Hello, my name is ***** ***** it is my pleasure to assist you with your question today. Firstly can you tell me hoe long you were employed there please.
OK thank you, ***** ***** it with me. I am in a tribunal today so will prepare my advice during the day and get back to you this evening. There is no need to wait and you will receive an email when I have responded. Thank you
Apologies for the slight delay, I experienced some temporary connection issues earlier on. All seems to be resolved now so I can continue with my advice.
Employers can spend a considerable amount of money on training their employees, only to see them leave shortly afterwards. In order to ensure that the employer can provide an employee with training and that the employee does not take advantage of the situation by leaving soon afterwards, it is common practice to have a repayment provision in the contract of employment. Under it the training costs are deemed to constitute a loan to the employee, which becomes repayable if they leave their employment within a certain period after the training completes.
Whilst it is legal to have such clauses, employers must be cautious to ensure that the amount of costs they are trying to recover is a genuine pre-estimate of the damages which they have suffered as a result of the employee leaving early. In the event that it is not, such clauses could be considered a penalty against the employee, which would make it legally unenforceable. Therefore, if the employer has derived some benefit from the employee undertaking the training course during the fixed repayment period (e.g. where an employer has been able to charge customers more for an employee’s services by virtue of that training or qualification) then the amounts which may be recovered from the employee should be reduced to reflect that benefit.
The contract should also contain a sliding scale of repayment whereby the repayment amount reduces according to the length of time the employee remains with the employer after the training has been completed. For example, 100% of the fees to be repaid if the employee leaves within 0-12 months after the training has finished, 50% if they leave 12-24 months after, 25% if they leave 24 - 36 months after.
There are a couple of ways for the employer to try and recover these fees - by deducting them direct from the employee's wages or, if the employee has already left and paid up fully - by taking them to court. If you are not owed any more money by them then all they can do now is try to sue you to force you to repay them.
If the matter goes to court, it would be for the employer to show that the repayment clause was reasonably drafted and that the costs they are trying to recover are reasonable in the circumstances.

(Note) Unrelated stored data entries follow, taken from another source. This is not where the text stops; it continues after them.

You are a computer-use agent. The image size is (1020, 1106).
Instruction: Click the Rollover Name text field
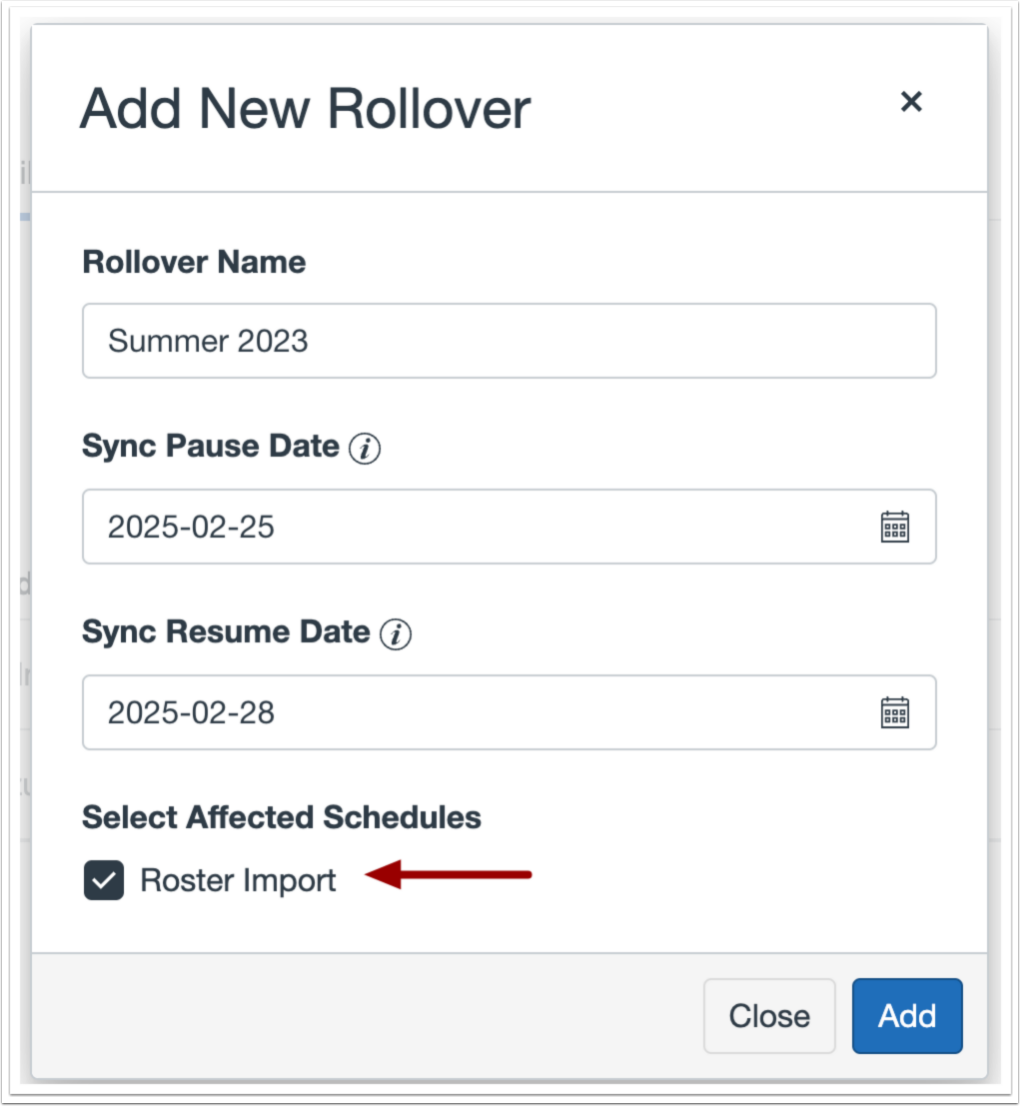tap(508, 341)
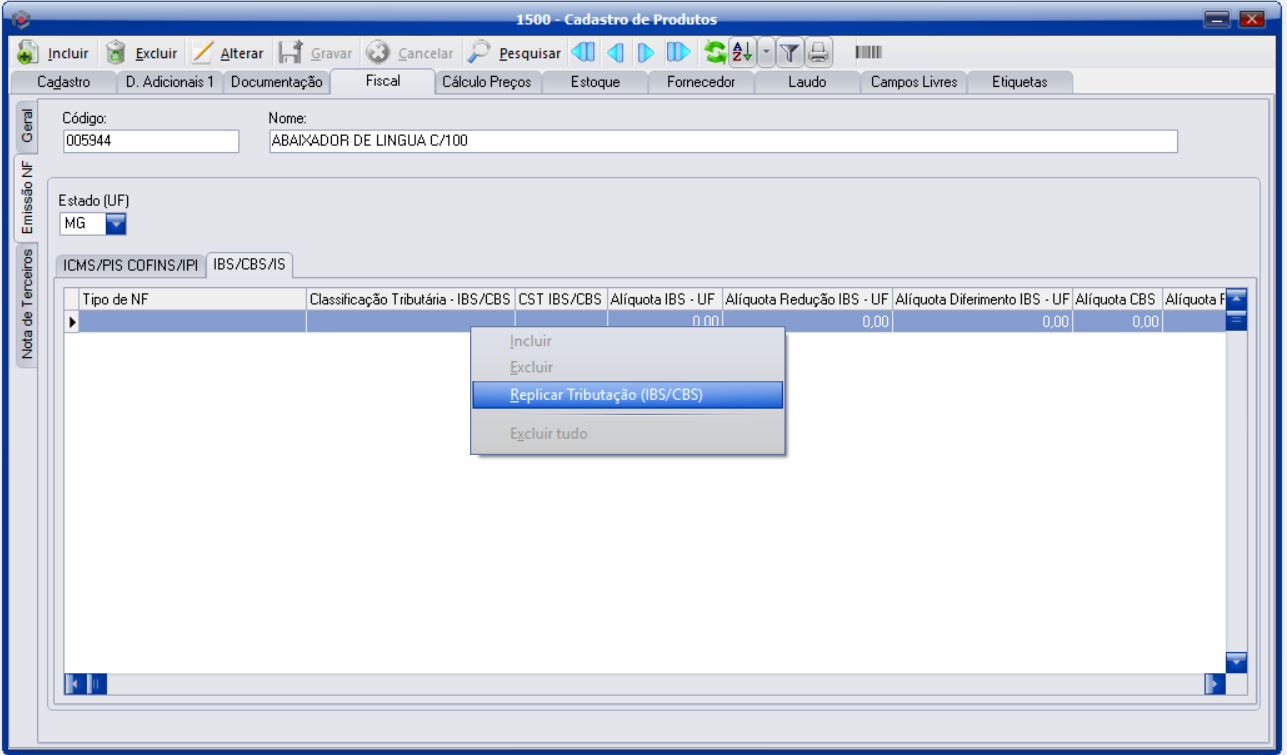Click the green refresh icon
The width and height of the screenshot is (1287, 755).
coord(714,53)
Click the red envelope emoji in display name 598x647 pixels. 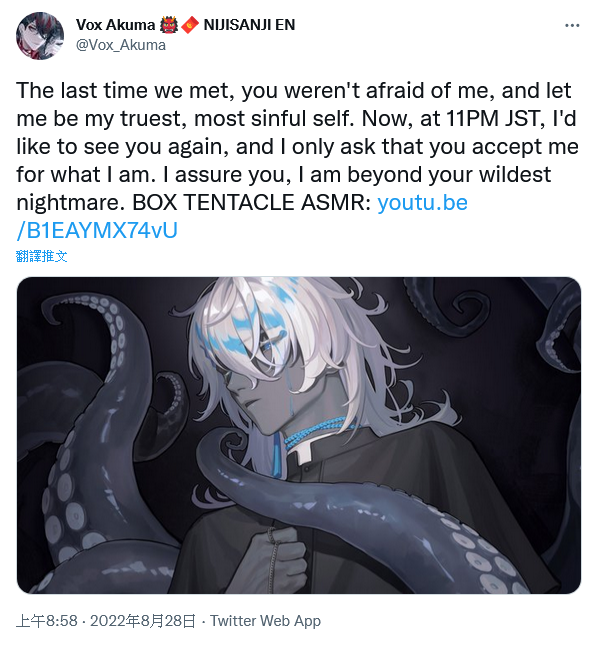pyautogui.click(x=190, y=25)
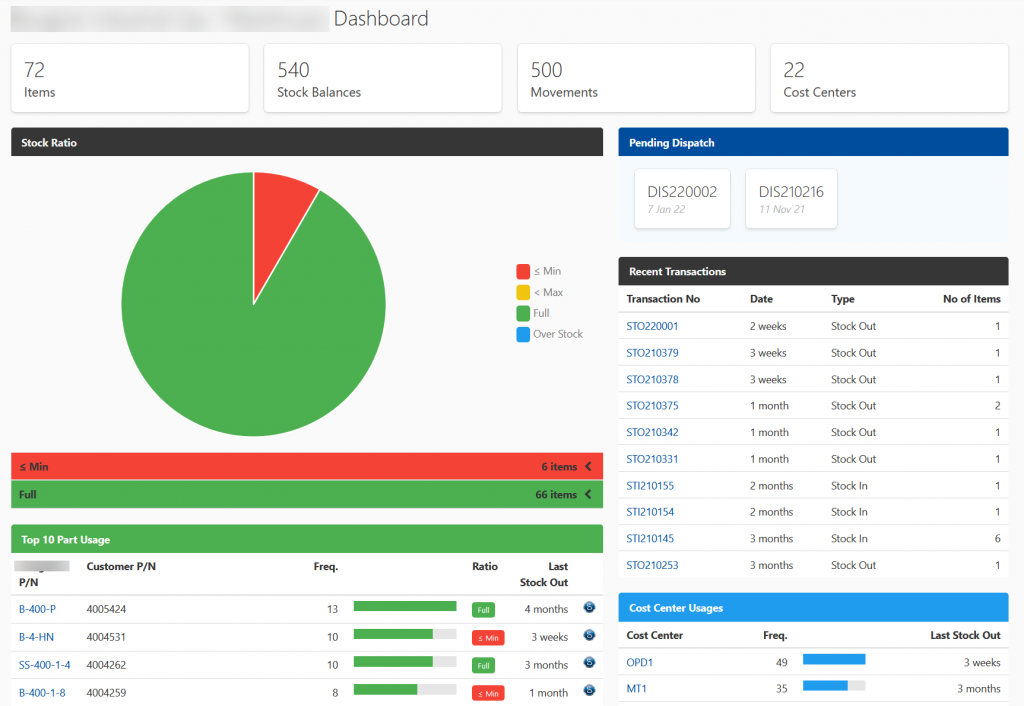Click the B-400-P frequency progress bar
Viewport: 1024px width, 706px height.
pyautogui.click(x=404, y=606)
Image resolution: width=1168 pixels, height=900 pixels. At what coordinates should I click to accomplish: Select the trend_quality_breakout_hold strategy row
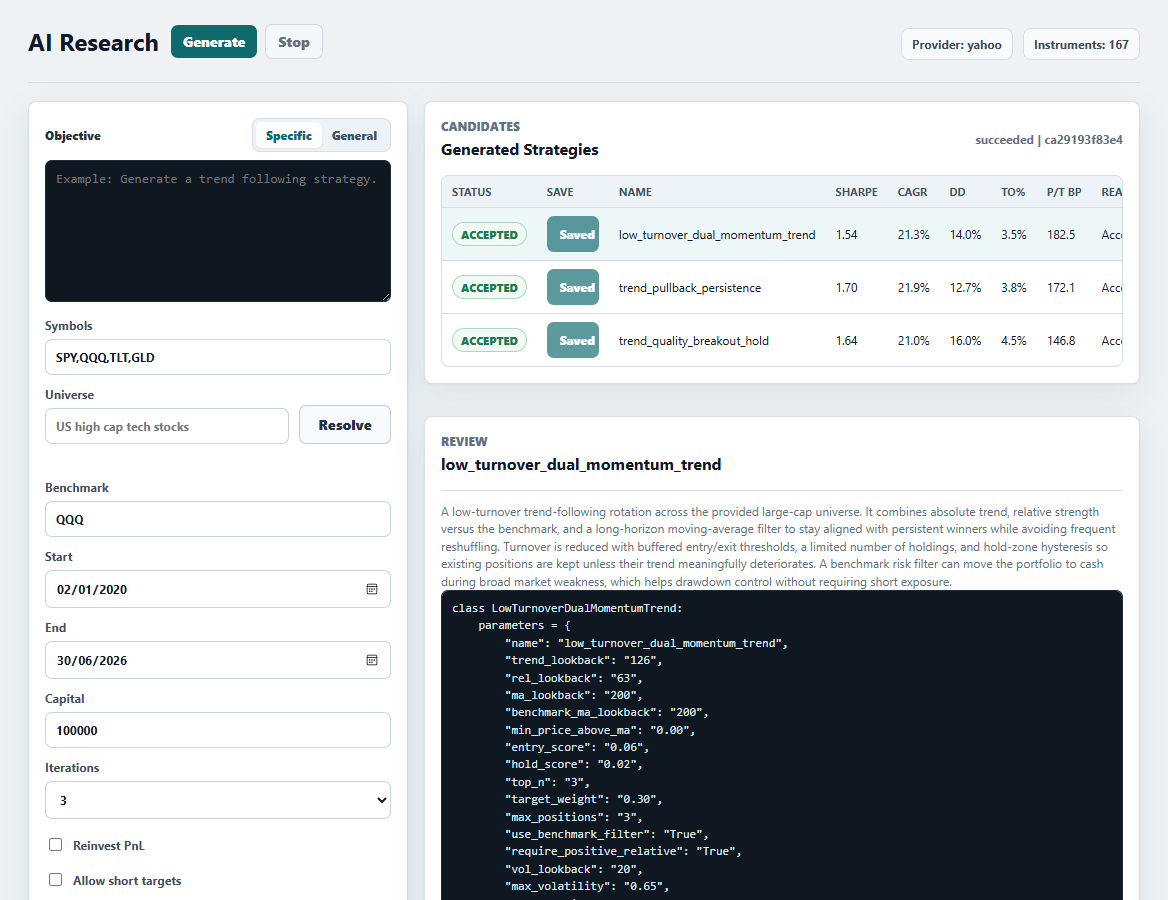click(x=781, y=340)

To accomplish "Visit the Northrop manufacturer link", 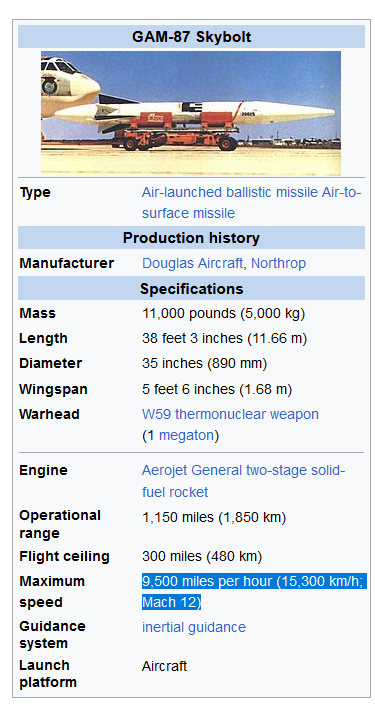I will tap(278, 263).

Unfortunately your reasons for leaving would not really be a defence to this as an employer is legally able to try and relocate employees in the event of work slowing down – this is a redundancy situation and would be entirely legal and can happen to any employer at any time, so the prospect of that happening is not a valid reason for you to leave and argue that the repayment clause is no longer valid. Saying that there is no guarantee that the employer will actually go as far as court and until that happens and they actually win, no one can force you to pay that money.
Hope this clarifies your position? If you could please let me know that would be great, thank you
Hello, I see you have accessed and read my answer to your query. Please let me know if this has answered your original question or if you need me to clarify anything else for you in relation to this? I just need to know whether to close the question or not? Thanks
Just a few more questions to clarify, My previous company has got a debt recovery firm involved, is this legal. i was under the impression they would have to take me to court.
Also you said about on the completeion of the course, i actually never completed the course due to lack of support from my company and other family issues, would this have an affect.
Last one, if we were made to go on such a training course would this have an affect. as we were told we had to go on this course to get to the next stage in our development?
Hi, a debt recover company can be used at any point but unless they have a court judgment they are pretty toothless because all they can do is pester you and threaten you, hoping you will pay up. They cannot actually take enforcement action to recover the money until you have a court judgment against you.I said completion of the course but that was a general term - the agreement covers the period after you either complete the course or you leave it, it also includes you leaving part way through it so the fact it was not completed does not make any difference.Also if you were made to go it also would not matter as long as you agreed the agreement that is in place - often employers can ask employees to go on a course, rather than the employees volunteering to go on it so again that does not change the position hereDoes this answer your follow up queries?